Still, other anti-inflammatories that could work don’t have as many side effects. For example, a study published in The Lancet Infectious Diseases found that the diabetes drug metformin reduced a patient’s risk for long COVID up to 40% when the drug was taken during the acute stage.

Metformin, compared to other anti-inflammatories (also known as immune modulators), is an inexpensive and widely available drug with relatively few side effects compared with other medications.

#5: Serotonin levels — and selective serotonin reuptake inhibitors (SSRIs) — may be keys to unlocking long COVID

One of the most groundbreaking studies of the year came last November. A study published in the journal Cell found lower circulating serotonin levels in patents with long COVID than in those who did not have the condition. The study also found that the SSRI fluoxetine improved cognitive function in rat models infected with the virus.

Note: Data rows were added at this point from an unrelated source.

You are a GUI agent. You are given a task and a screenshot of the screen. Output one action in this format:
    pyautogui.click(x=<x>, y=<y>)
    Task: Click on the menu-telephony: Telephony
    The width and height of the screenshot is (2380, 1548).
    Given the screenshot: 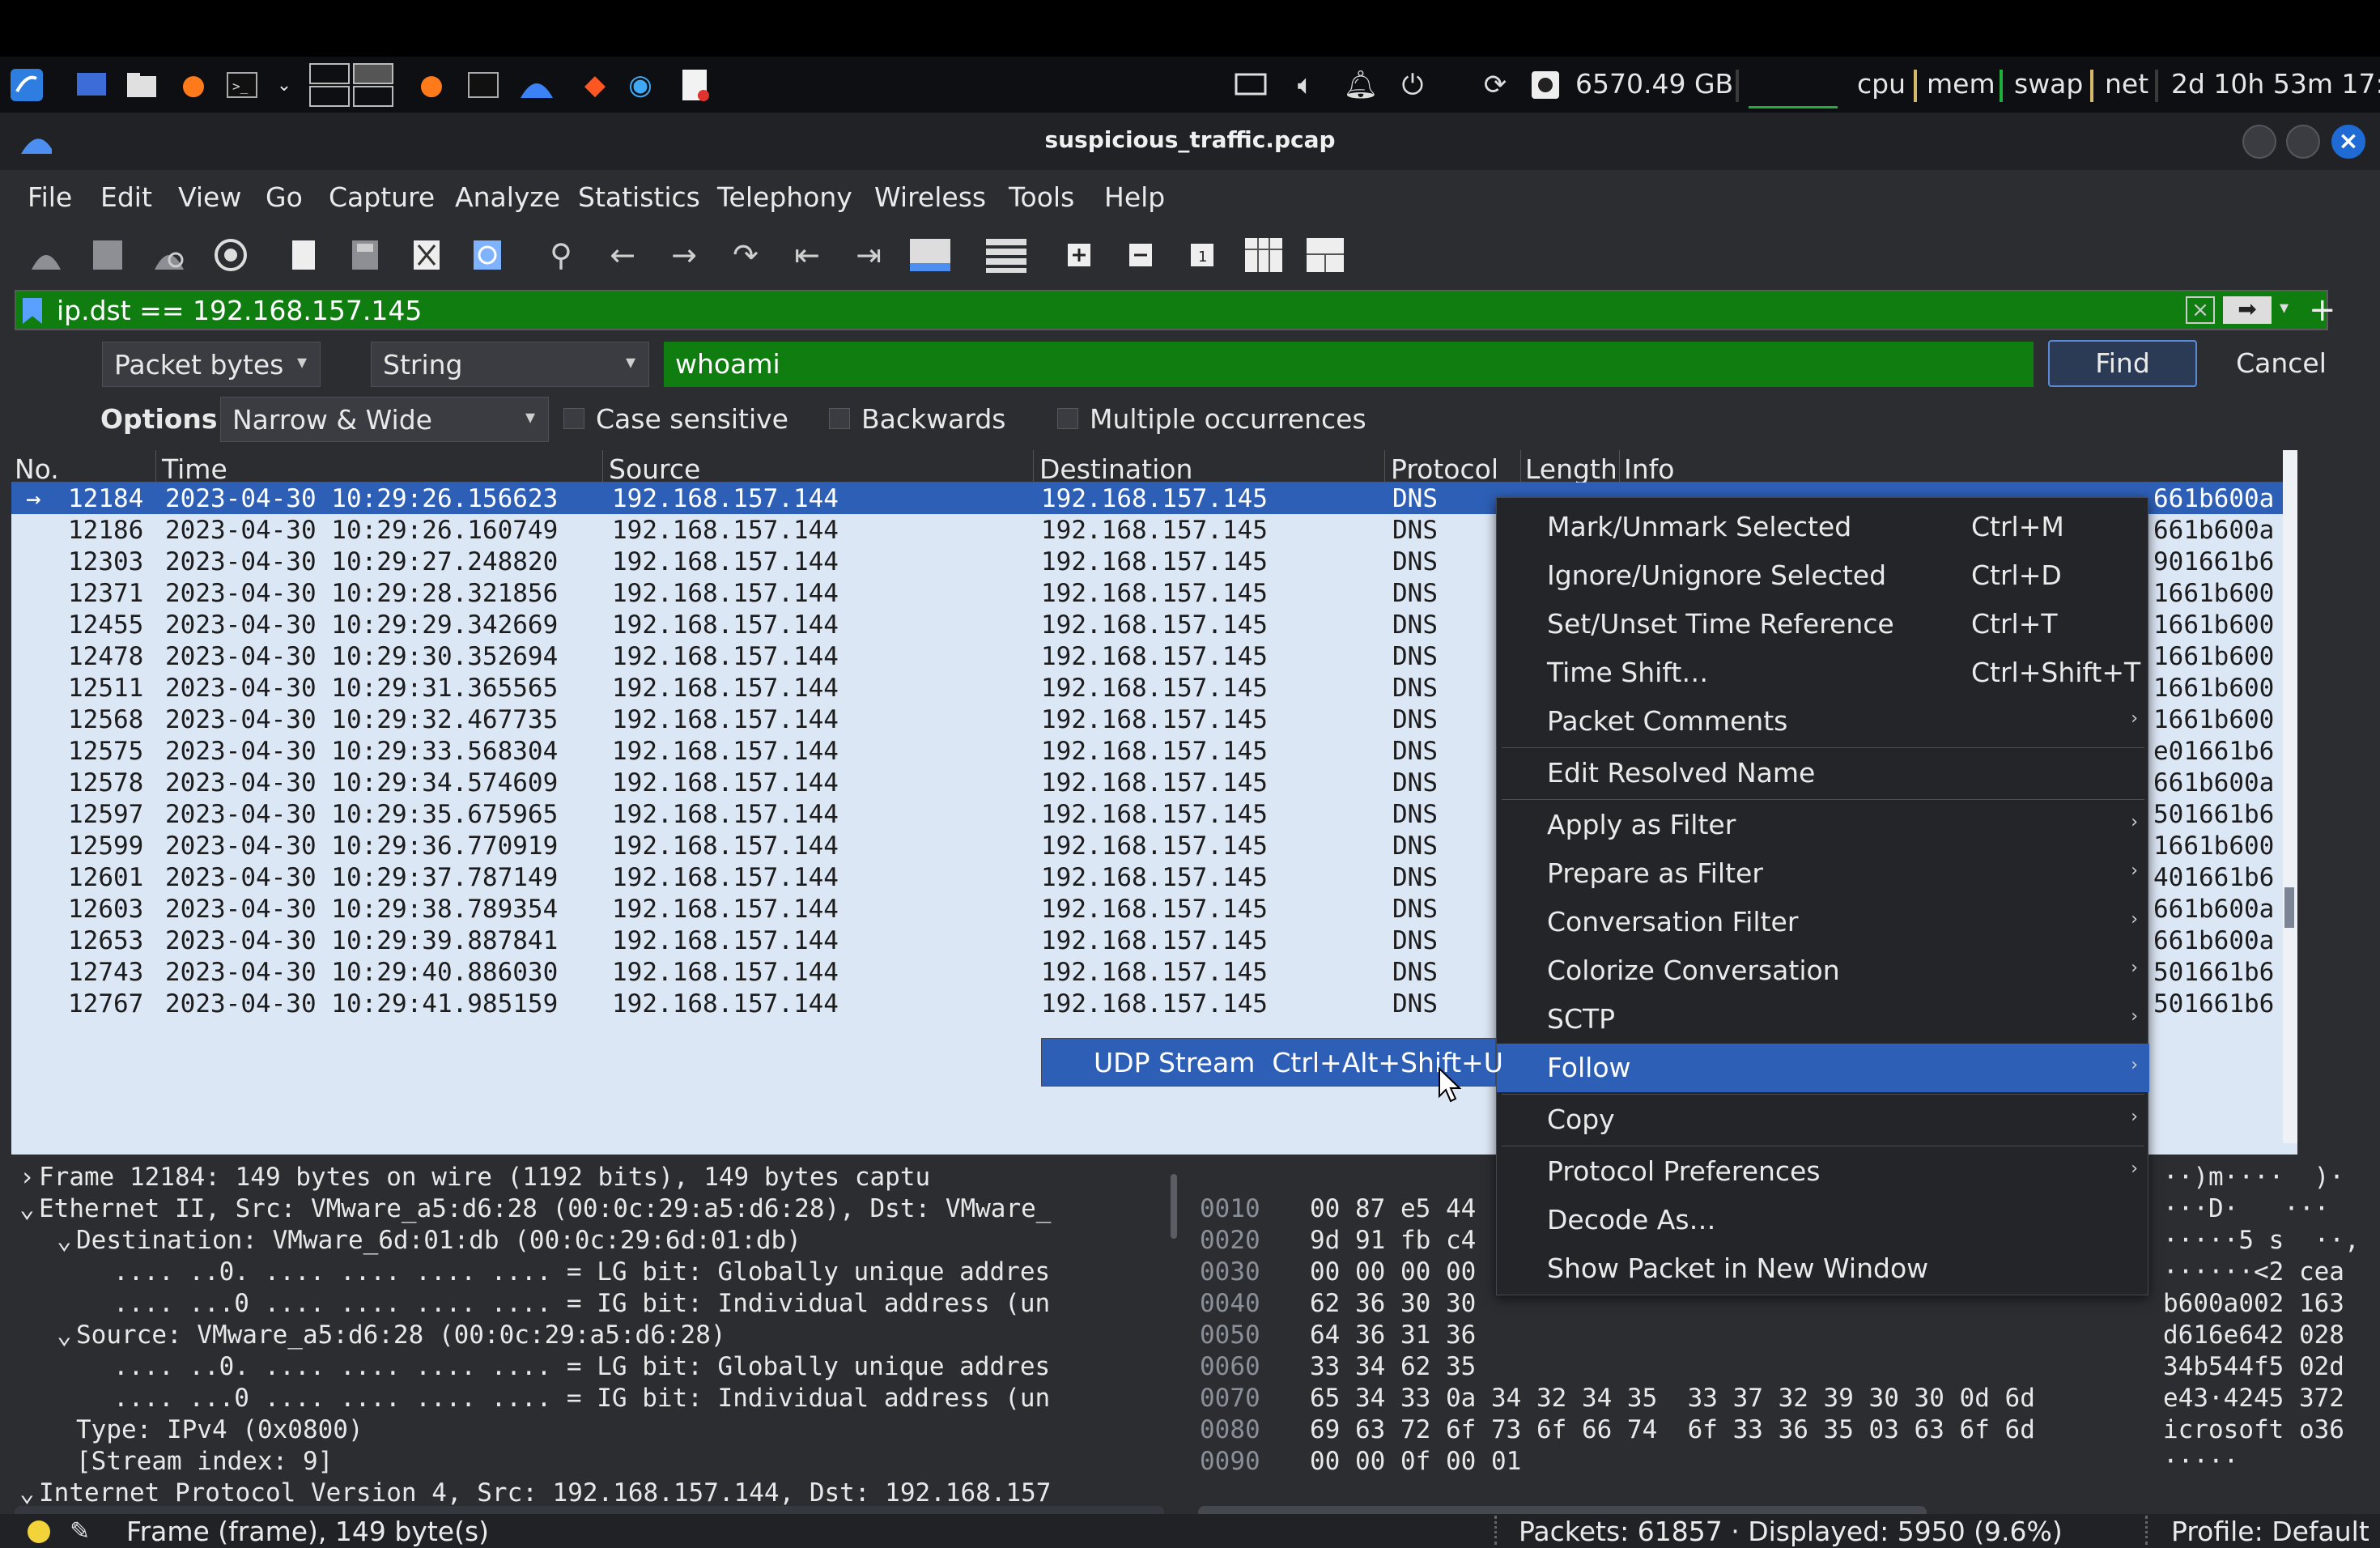 What is the action you would take?
    pyautogui.click(x=784, y=197)
    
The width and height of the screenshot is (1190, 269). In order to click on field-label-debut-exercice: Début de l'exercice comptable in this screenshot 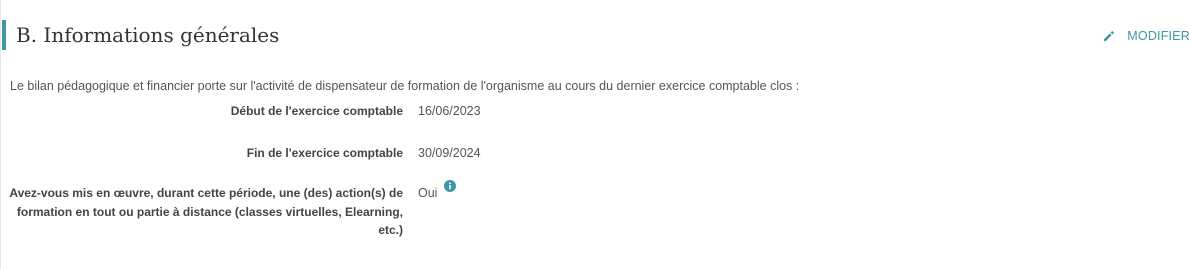, I will do `click(316, 111)`.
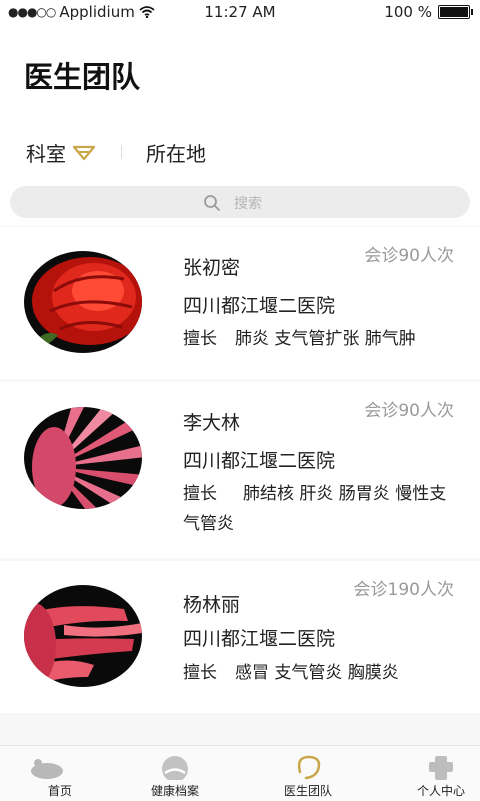 Image resolution: width=480 pixels, height=801 pixels. I want to click on filter-bar: 科室 所在地, so click(240, 150).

Researchers found that the reduction in serotonin levels was partially caused by the body’s inability to absorb tryptophan, an amino acid that’s a precursor to serotonin. Overactivated blood platelets may also have played a role.

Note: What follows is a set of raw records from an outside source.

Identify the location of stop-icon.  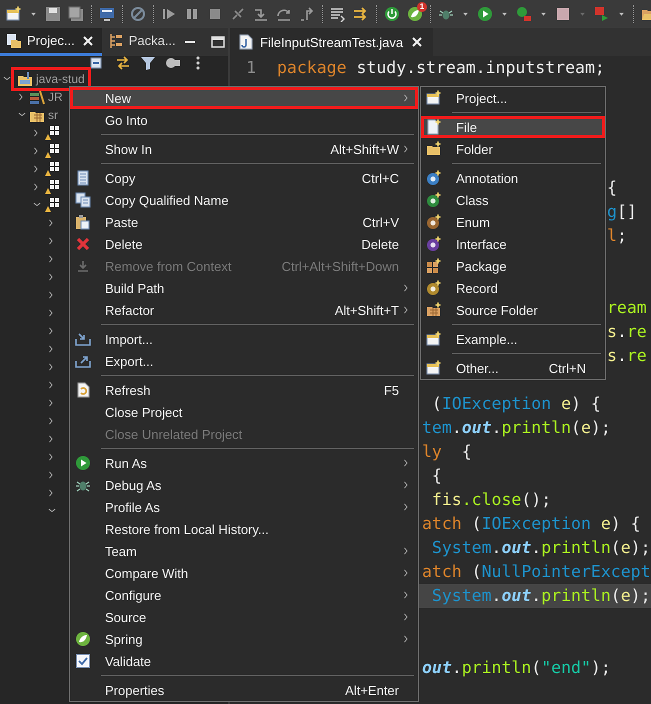
(215, 14).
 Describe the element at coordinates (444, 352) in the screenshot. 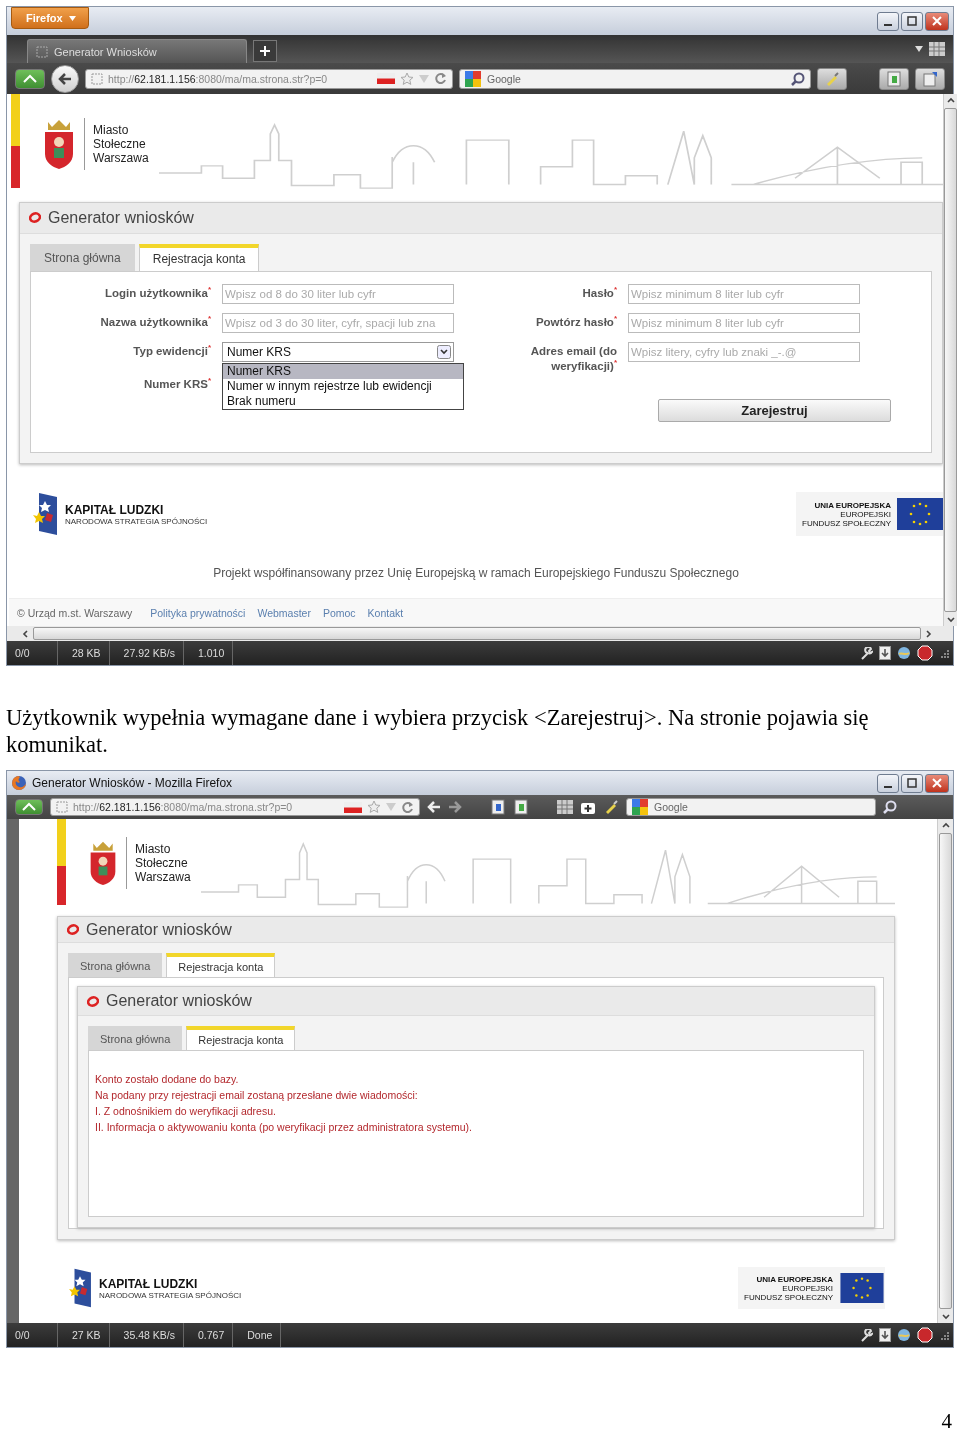

I see `dropdown-icon` at that location.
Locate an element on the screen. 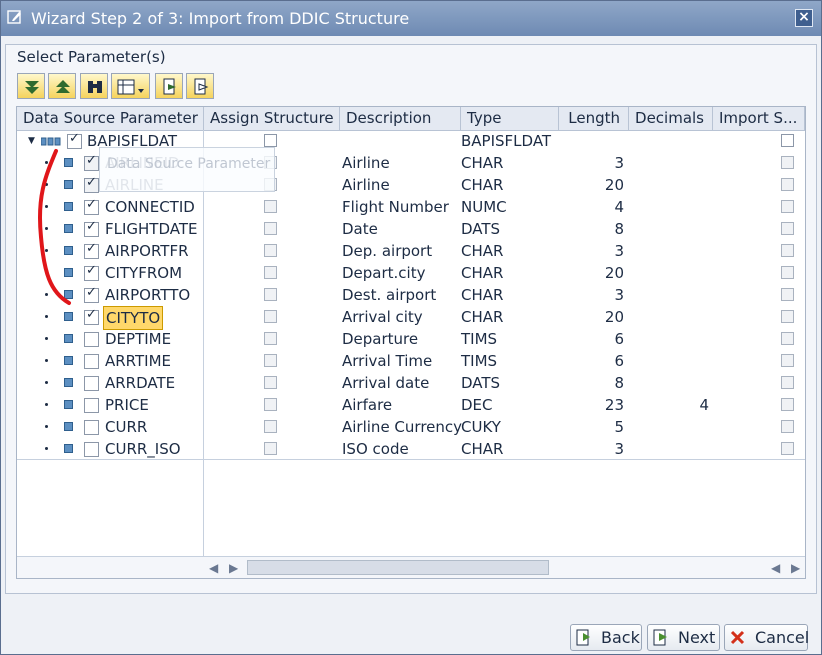 The image size is (822, 655). tree-dot-icon is located at coordinates (46, 404).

Michael Peluso, MD, an assistant research professor of infectious medicine at the UCSF School of Medicine, San Francisco, California, hopes to take the finding a step further, investigating whether increased serotonin levels in patients with long COVID will lead to improvements in symptoms.

“What we need now is a good clinical trial to see whether altering levels of serotonin in people with long COVID will lead to symptom relief,” Dr. Peluso said last month in an interview with this news organization.

If patients show an improvement in symptoms, then the next step is looking into whether SSRIs boost serotonin levels in patients and, as a result, reduce their symptoms.

A version of this article appeared on Medscape.com.